Raporun getirdiği

İLK kez, ilk kez Kıbrıs ile ilgili bir raporda Kıbrıslı Rumlar çözüme karşı çıkan taraf olarak suçlanırken, Türklerin attıkları adımlardan övgüyle söz ediliyor.

Birleşmiş Milletler Genel Sekreteri Kofi Annan’ın raporu esas olarak Türklerin bugüne kadar haksız yere cezalandırıldıklarını da kanıtlıyor.

Bugüne kadar, ‘çözümsüzlük’ diye direnenlerin Kıbrıslı Türkler ve Türkiye’yi uluslararası platformda taşıdıkları nokta karşısında, samimi biçimde çözüm için çaba harcayanların toplumlarını getirdikleri avantajlı konum arasındaki fark da ortaya çıkıyor.

Ama hemen söylemeliyim ki, Annan’ın raporu sihirli bir değnek gibi tüm kapıları açacak değil.

Annan’ın ortaya koyduğu sonuç, Türkiye ve Türk tarafının sürdürmekte olduğu ve sürdürmeye devam edeceği diplomatik mücadelede destek sağlayacak.

Bu da bir şey mi diyerek sonucu küçümseyenlere bir sorum var, ya tersi olsaydı?

* * *

BM Genel Sekreteri, raporunda Güvenlik Konseyi’ni Kıbrıslı Türklere yönelik ambargoları kaldırmaya çağırıyor. İzolasyona son verilmesi gerektiğini söylüyor.

Annan, ‘Güvenlik Konseyi üyelerinin, birleşme hedefine taahhütlerini sürdürmeleri için Kıbrıs Türkleri ve Türkiye’yi cesaretlendirmeleri gerektiğine inanıyorum. Bu hedef için -tanınmaya ya da bölünmeye yardımcı olmak amacıyla değil- Güvenlik Konseyi üyelerinin, Kıbrıs Türklerinin kalkınmasını engelleyen tecrit kapsamındaki gereksiz kısıtlamalar ve engelleri ortadan kaldırmak üzere hem ikili işbirliği, hem de uluslararası organlarda bütün devletlere bir liderlik yapabileceklerini umuyorum’ diyor.

Bu çağrıya, Güvenlik Konseyi’nin nasıl yanıt vereceği belli değil, pazarlıklara ve ikili girişimlere bağlı.

Ama, ABD ve Avrupa Birliği’nin bazı hazırlıklar içinde olduğunu biliyoruz. Bunlar esas olarak ekonomik tecridi gevşetmeye yönelik adımlar.
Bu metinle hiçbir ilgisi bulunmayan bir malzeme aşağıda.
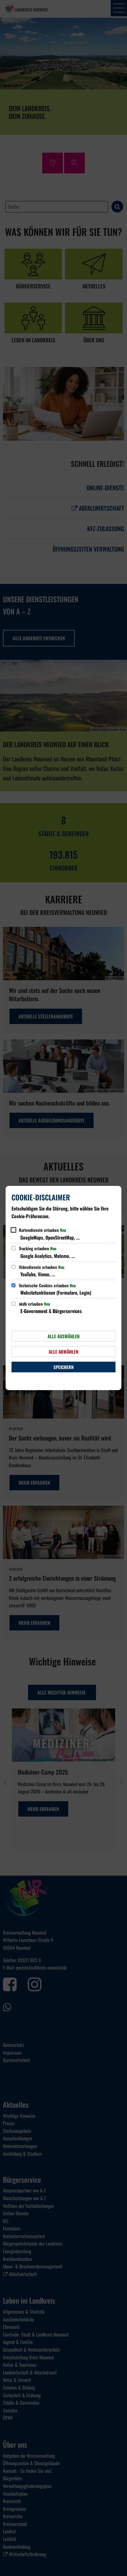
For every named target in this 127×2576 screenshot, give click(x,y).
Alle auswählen (63, 1336)
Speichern (63, 1367)
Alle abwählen (63, 1351)
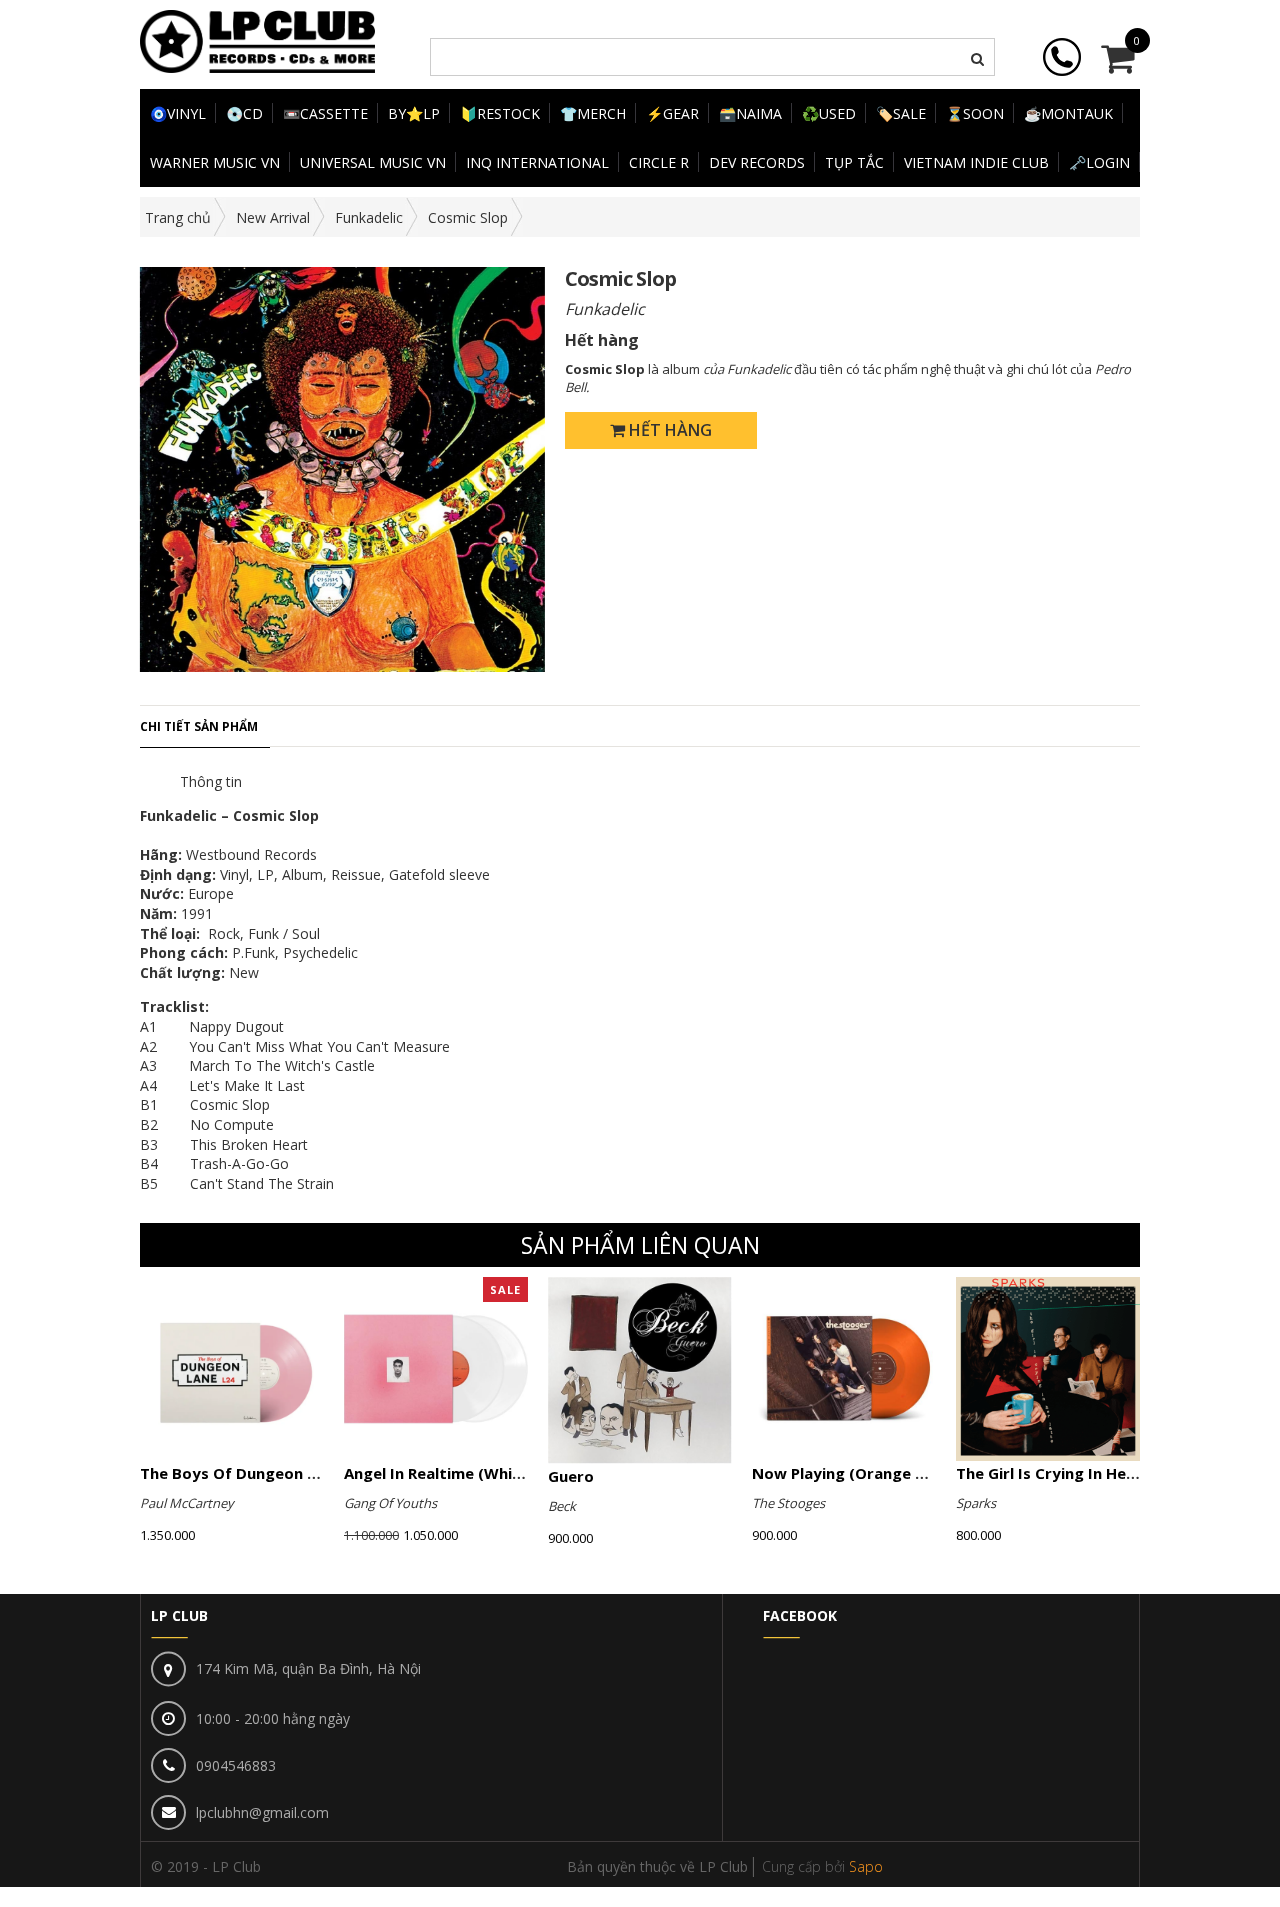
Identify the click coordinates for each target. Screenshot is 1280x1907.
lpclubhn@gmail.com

Siyasi olarak, kuzeydeki Türk devletini güçlendiren bir yaklaşım var raporda. Ama ekonomik ambargoların gevşetilmesi, Türk tarafının güçlenmesi siyasi otoritenin de güçlenmesini getirecektir sonunda. Bunu da gözden uzak tutmayalım.

Annan’ın yaklaşımı, ikili ilişkilerde Türk tarafına şimdiye kadar sahip olmadığı olanakları sağlıyor. Tabuları yıkıyor.

Bunu küçümseyebilir miyiz?

* * *

‘EVET’ bir sonuç değil, Kıbrıslı Türkler ve Ankara için daha sıkı çalışma, daha çok çaba harcama gerektiren bir maratonun ‘start’ıdır sadece.

Kıbrıs Türk devleti, bu ilişkilerin arttığı süreç içinde muhatap alınacak ve kök salacak. Ama bu da kolay değil tabii. Çağdaş değerlere sahip bir siyasi otorite olamazsanız kimse sizi ciddiye almaz. İtibar etmez.

Bunları yazarken son zamanlardaki bazı gelişmelere dikkat çekmek istiyorum. KKTC’nin önde gelen gazetecileri, ‘Evet’i savundukları için şimdi onlarca yıl hapis cezası ongören davalarla karşı karşıya. Bu davalar, Kıbrıs Türk devletinin itibarını sarsmaktan başka işe yaramaz. Artık zaman, birbirine gol atma değil, takım ruhu ile calışarak Kıbrıs Türklerini daha ileriye taşımak zamanıdır.